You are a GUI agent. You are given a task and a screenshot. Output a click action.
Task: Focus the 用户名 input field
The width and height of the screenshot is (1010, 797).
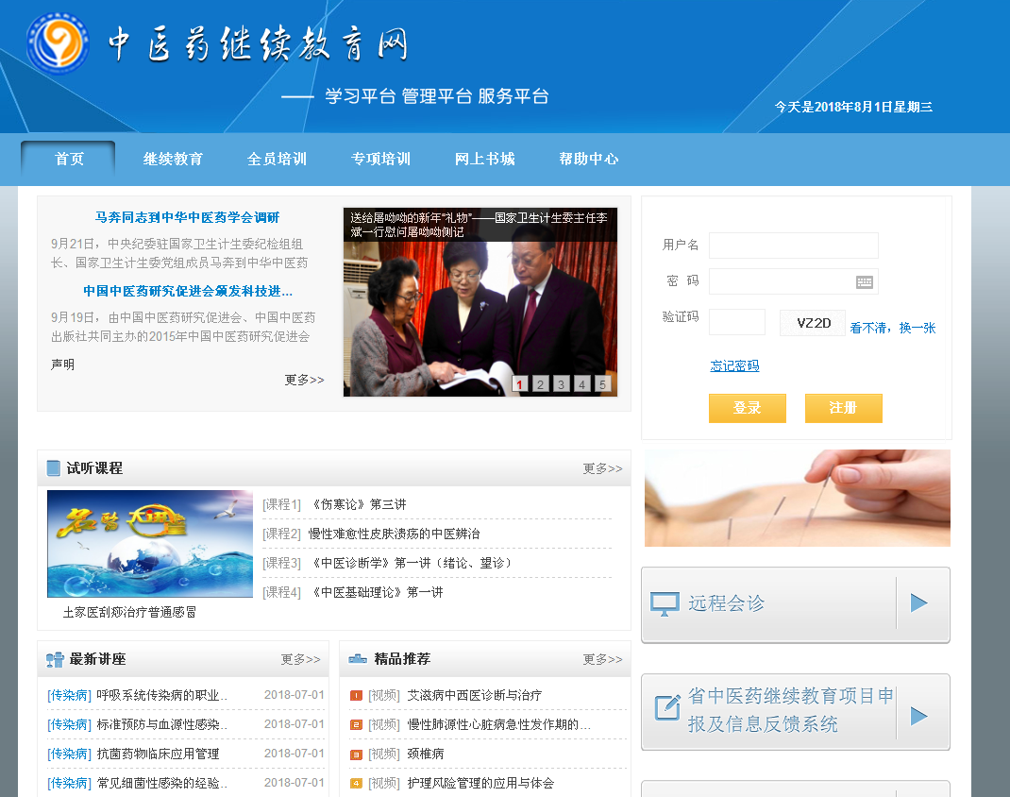point(793,246)
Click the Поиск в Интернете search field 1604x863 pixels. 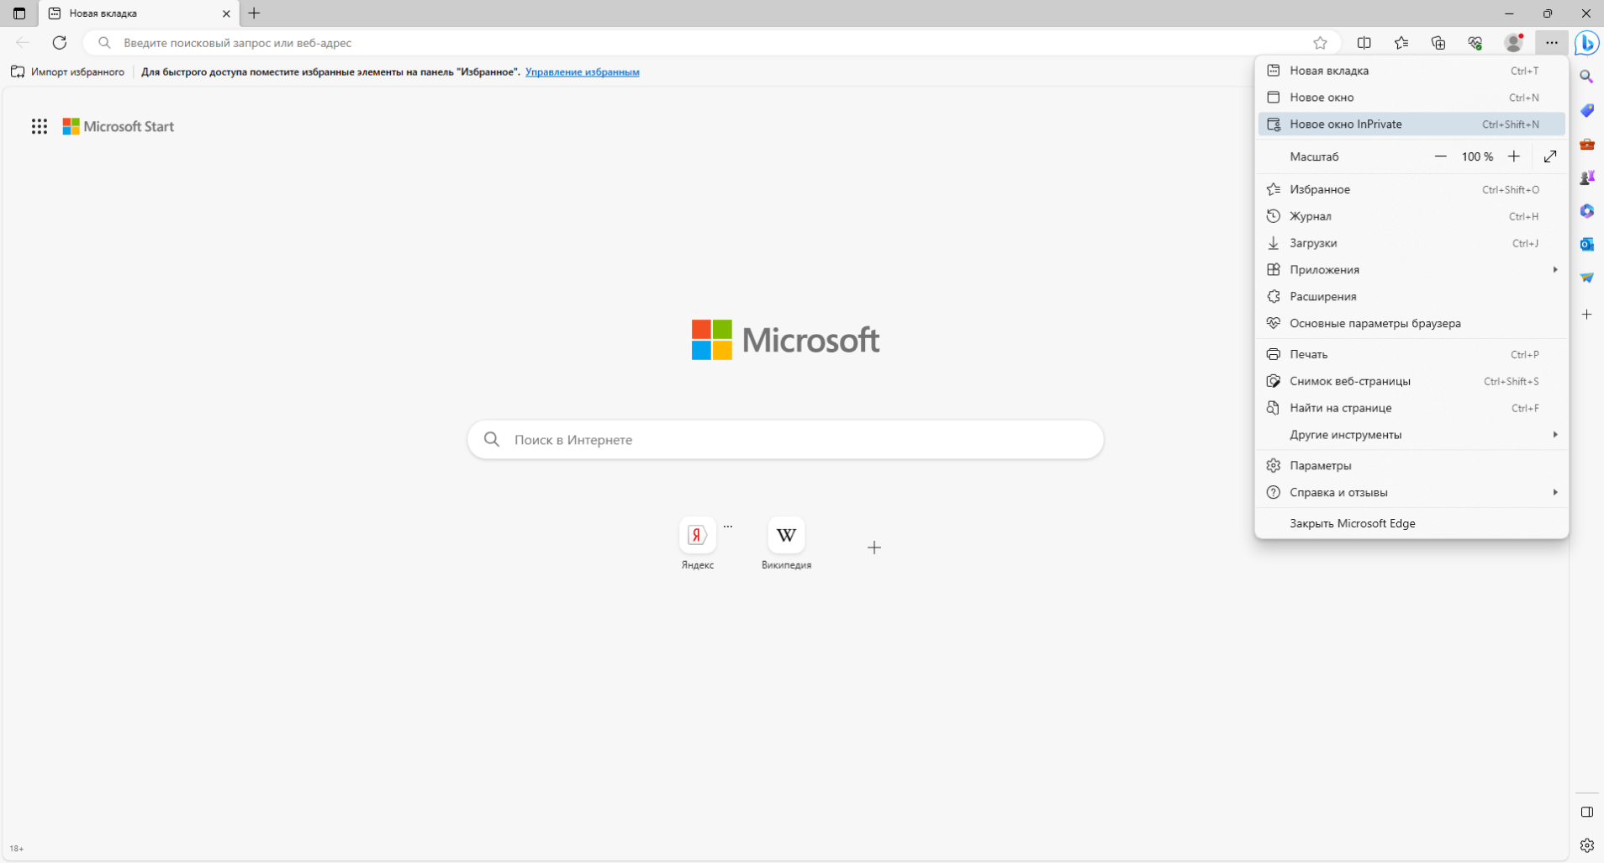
------------------------------
Work to be completed
Print the lines from the one that contains "Task: Focus the 用户名 input field" through the last line of the data, exactly and in full, and no other lines. Pictures are not part of the copy.

Exercise solution
Task: Focus the 用户名 input field
The width and height of the screenshot is (1010, 797).
point(793,246)
Click the Поиск в Интернете search field 1604x863 pixels. 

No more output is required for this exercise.